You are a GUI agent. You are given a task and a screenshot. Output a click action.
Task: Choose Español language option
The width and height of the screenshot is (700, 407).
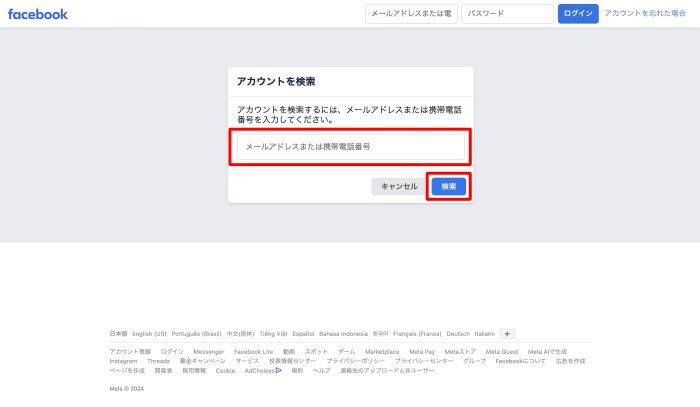pos(303,334)
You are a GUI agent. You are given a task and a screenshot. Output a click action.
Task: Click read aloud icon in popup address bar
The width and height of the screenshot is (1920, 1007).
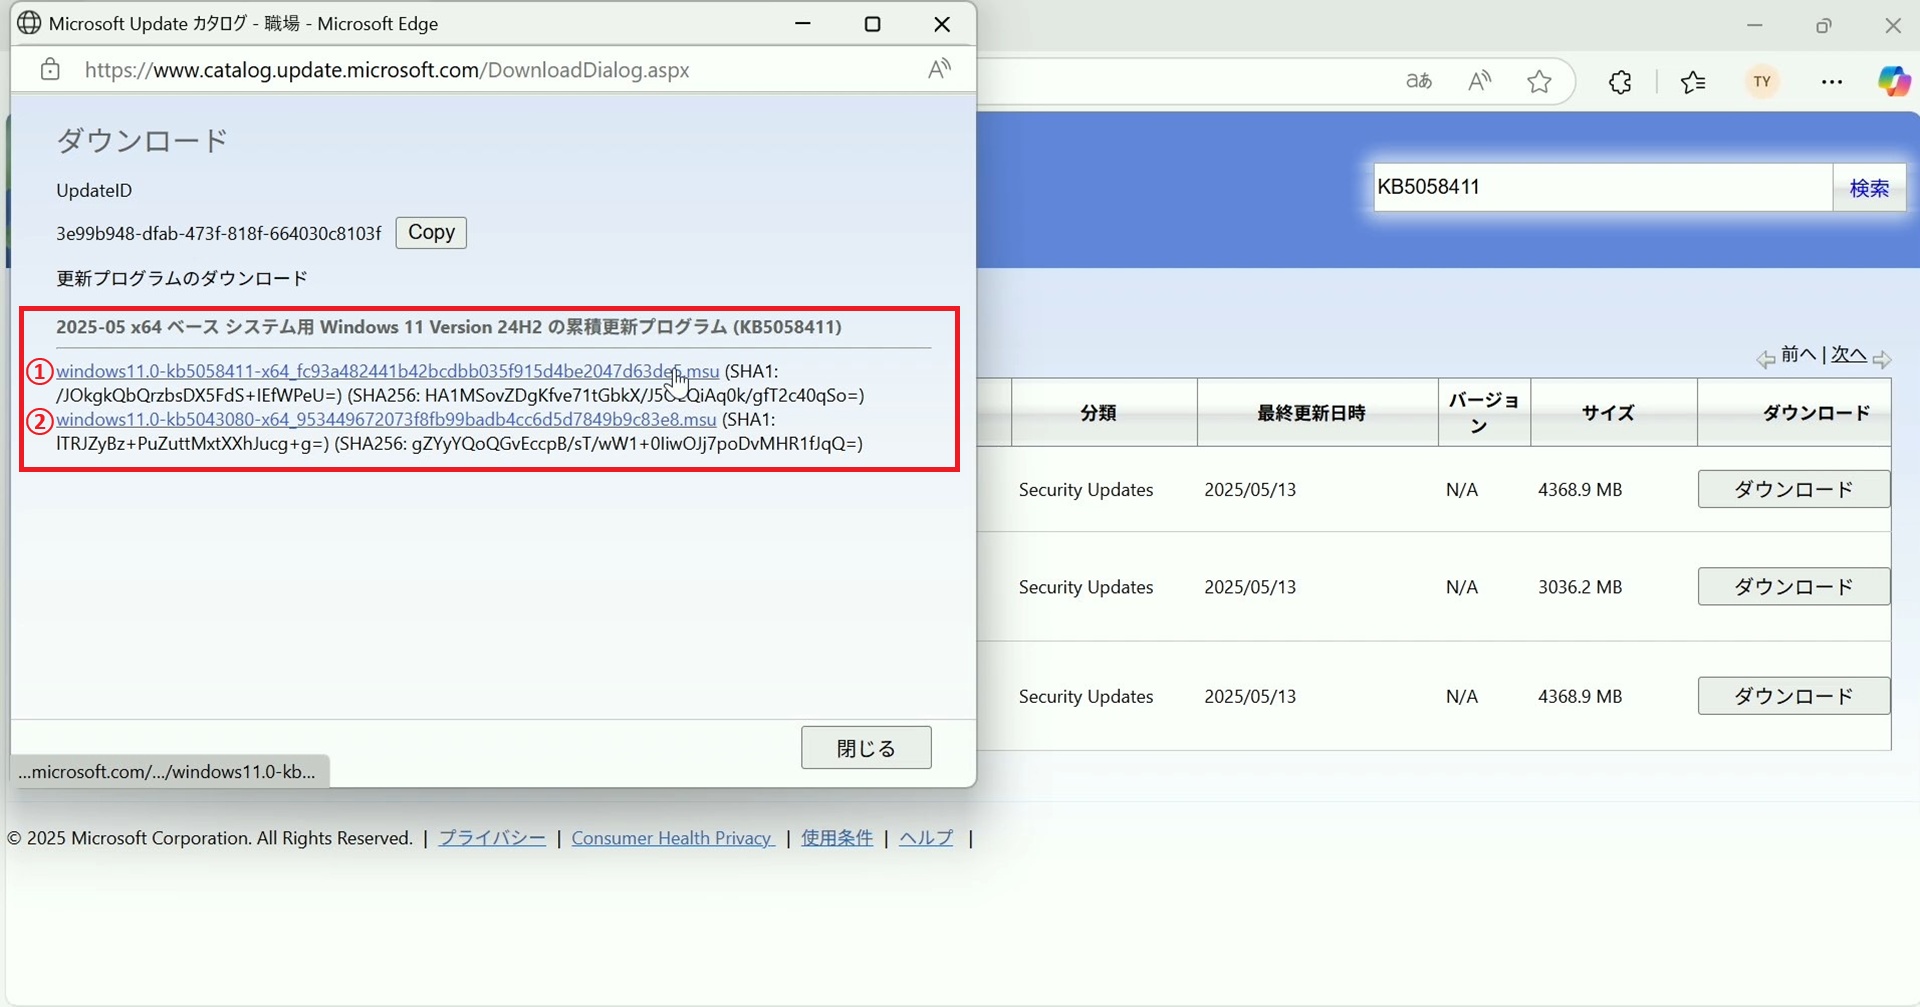point(939,69)
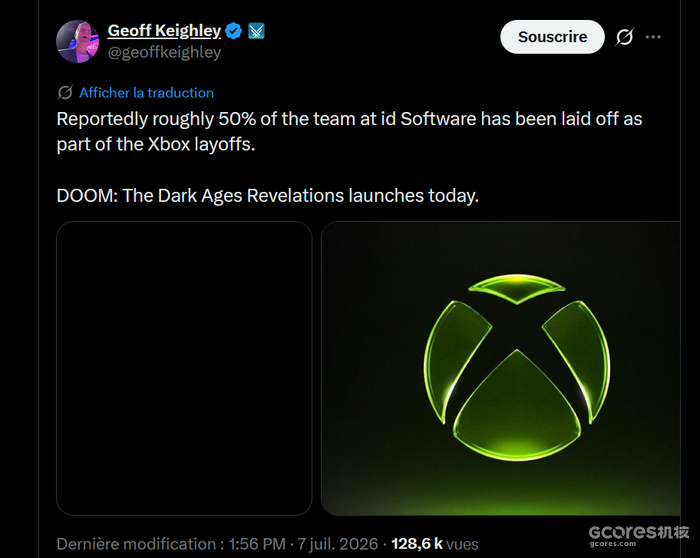The width and height of the screenshot is (700, 558).
Task: Click the Souscrire button
Action: pos(552,37)
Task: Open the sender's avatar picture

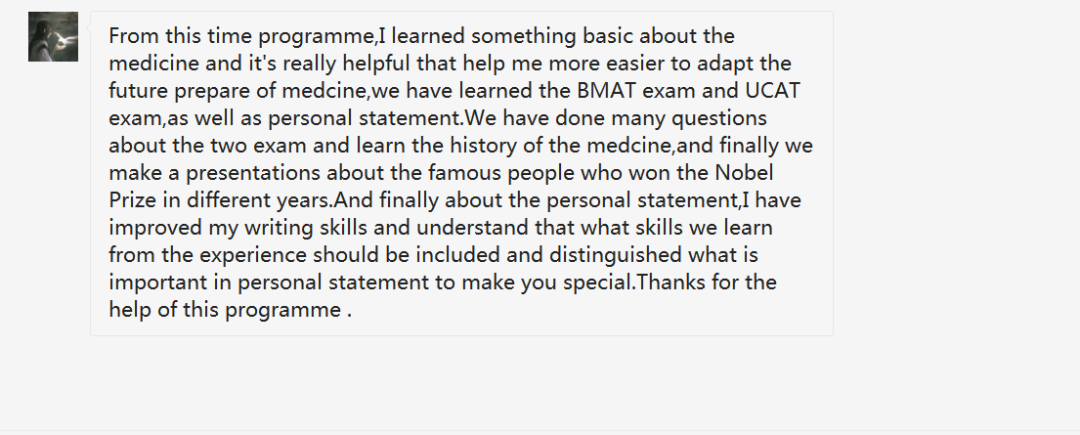Action: pyautogui.click(x=53, y=36)
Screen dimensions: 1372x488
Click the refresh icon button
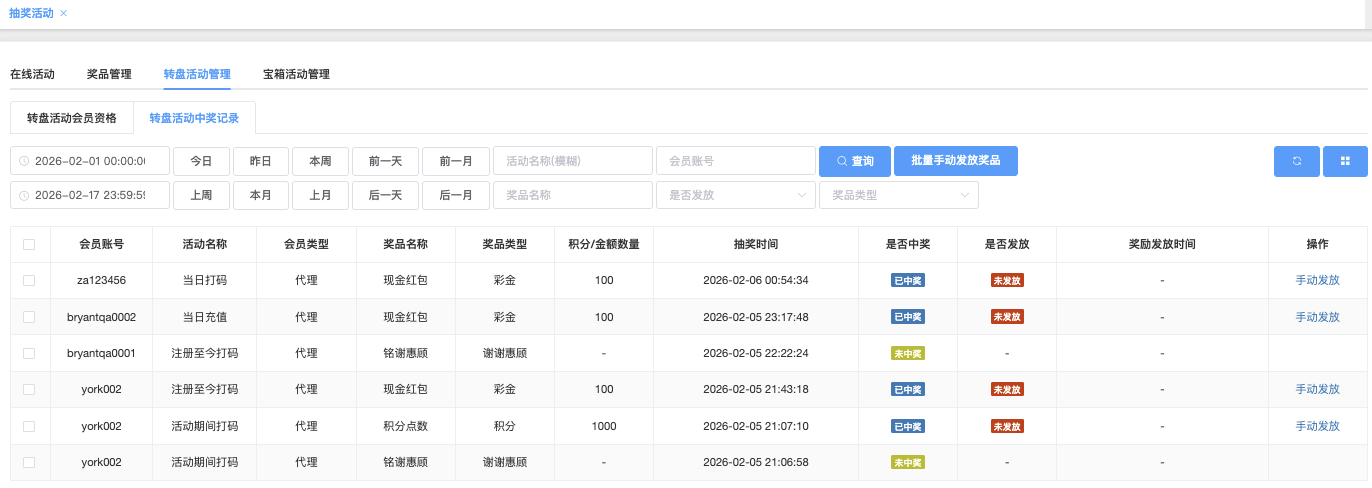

-------

EXERCISE DIRECTIONS:
Your answer must be an exact copy of the records, with no pictures in it.

WRITTEN ANSWER:
You are a GUI agent. You are given a task and a screenshot. Output a click action.
Task: Choose Español language option
The width and height of the screenshot is (700, 407).
pos(303,334)
You are a GUI agent. You are given a task and a screenshot. Output a click action.
Task: Click read aloud icon in popup address bar
The width and height of the screenshot is (1920, 1007).
point(939,69)
The width and height of the screenshot is (700, 558).
Task: Click the Souscrire button
Action: pos(552,37)
Task: Open the sender's avatar picture

Action: pyautogui.click(x=53, y=36)
Screen dimensions: 1372x488
Click the refresh icon button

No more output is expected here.